## SHORT EXERCISE
In the items below, change every "pixel" to "point" and leave everything else untouched. Write the items out again without the pictures.

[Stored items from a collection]
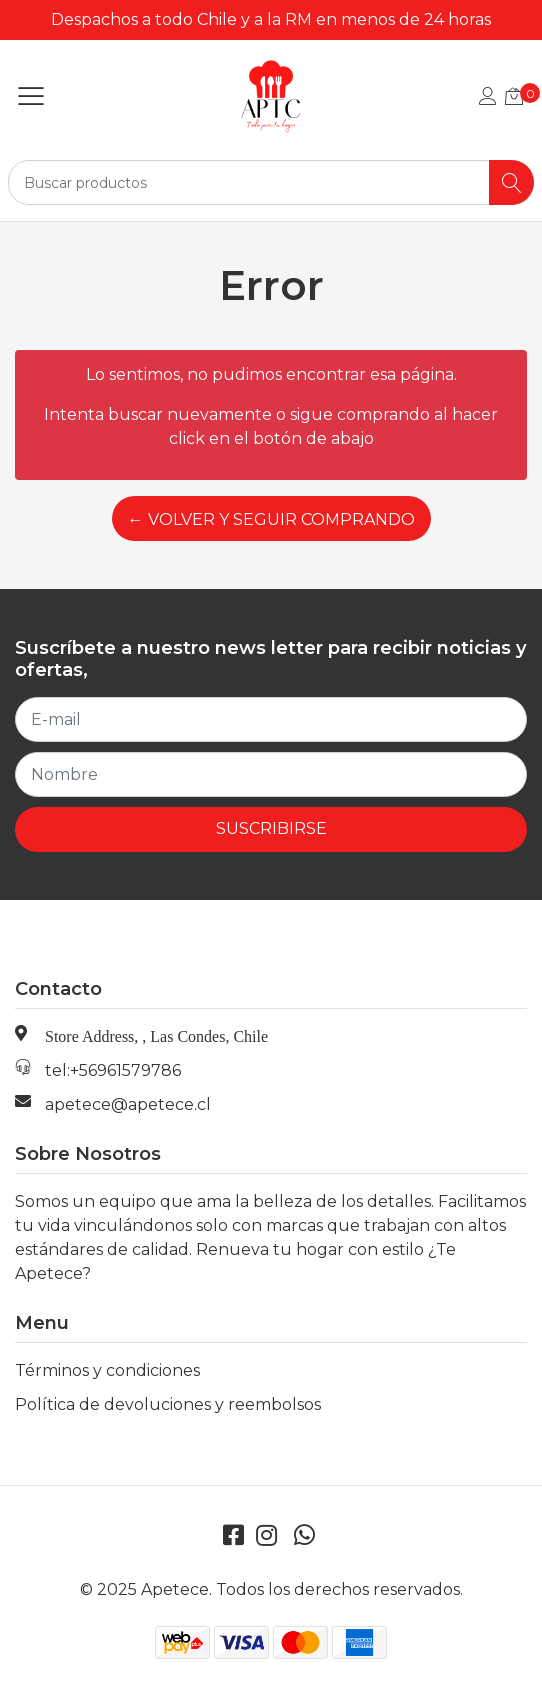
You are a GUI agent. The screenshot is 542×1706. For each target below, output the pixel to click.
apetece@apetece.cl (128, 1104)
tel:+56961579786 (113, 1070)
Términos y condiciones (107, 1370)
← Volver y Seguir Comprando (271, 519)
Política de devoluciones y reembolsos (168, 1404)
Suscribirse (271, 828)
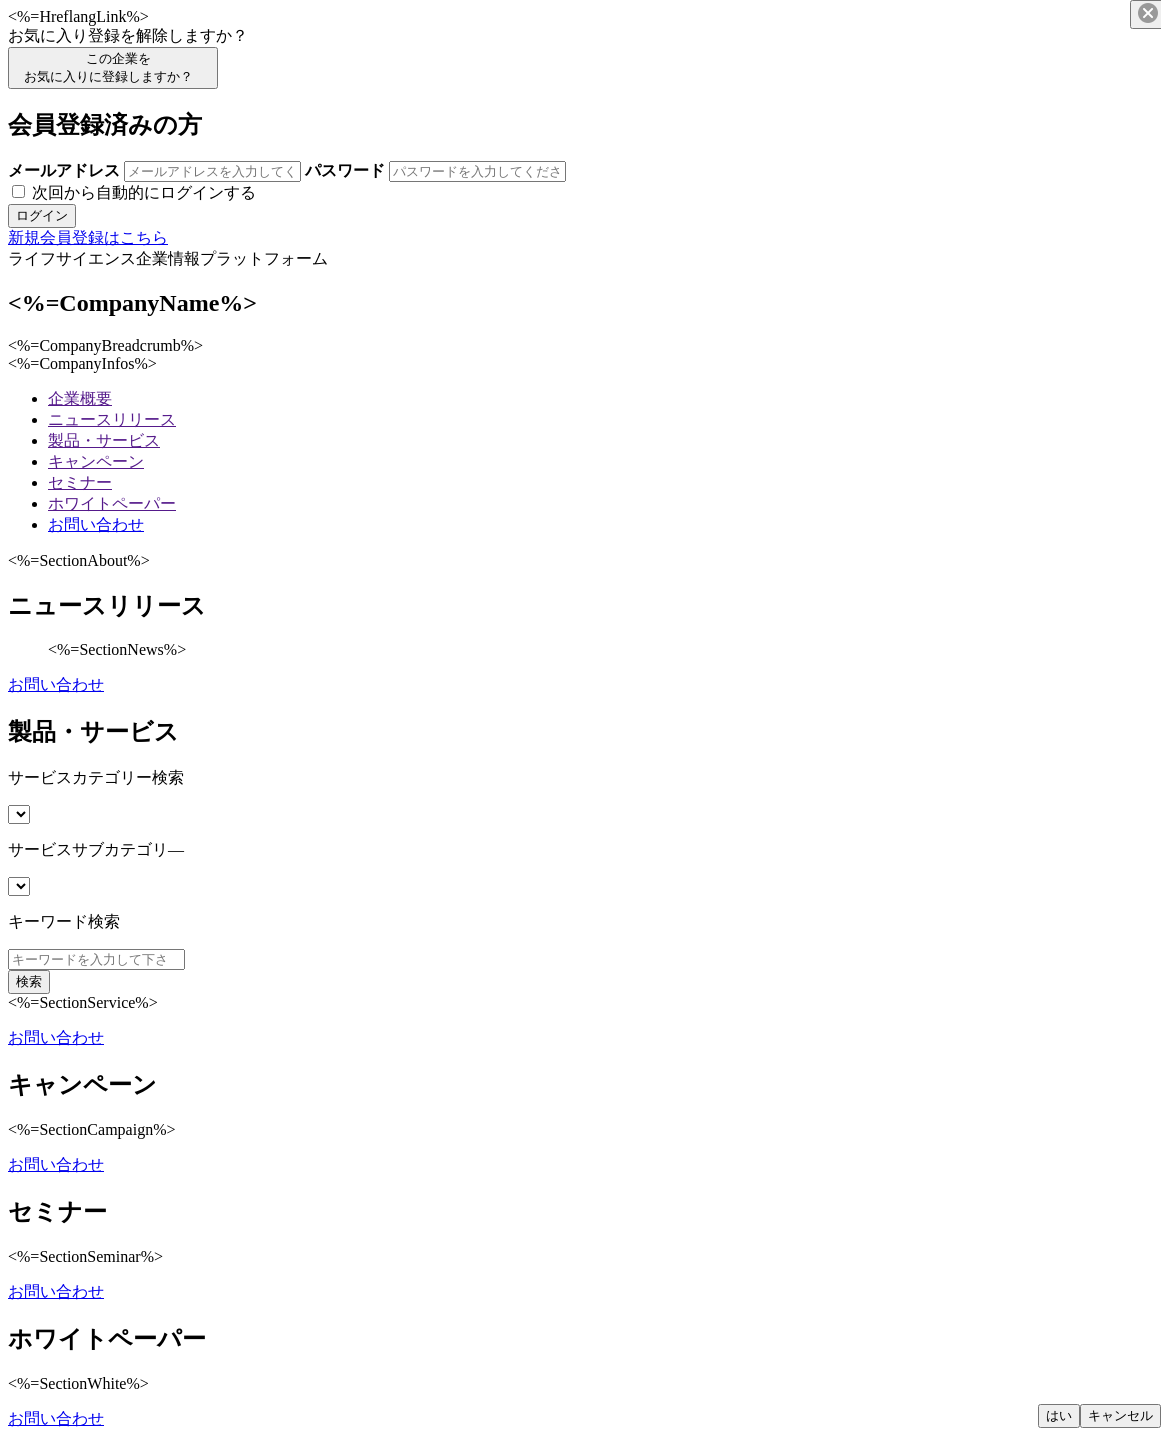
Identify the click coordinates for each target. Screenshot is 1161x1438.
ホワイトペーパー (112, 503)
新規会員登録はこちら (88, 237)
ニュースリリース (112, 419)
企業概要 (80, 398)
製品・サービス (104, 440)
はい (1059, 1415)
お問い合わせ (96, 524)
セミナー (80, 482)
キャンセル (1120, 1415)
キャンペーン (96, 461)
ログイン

## RESPONSE
You are a GUI agent. The screenshot is 542×1706. For each target below, output the point to click.
apetece@apetece.cl (128, 1104)
tel:+56961579786 (113, 1070)
Términos y condiciones (107, 1370)
← Volver y Seguir Comprando (271, 519)
Política de devoluciones y reembolsos (168, 1404)
Suscribirse (271, 828)
Identify the click coordinates for each target. Screenshot is 1161x1438.
ホワイトペーパー (112, 503)
新規会員登録はこちら (88, 237)
ニュースリリース (112, 419)
企業概要 (80, 398)
製品・サービス (104, 440)
はい (1059, 1415)
お問い合わせ (96, 524)
セミナー (80, 482)
キャンセル (1120, 1415)
キャンペーン (96, 461)
ログイン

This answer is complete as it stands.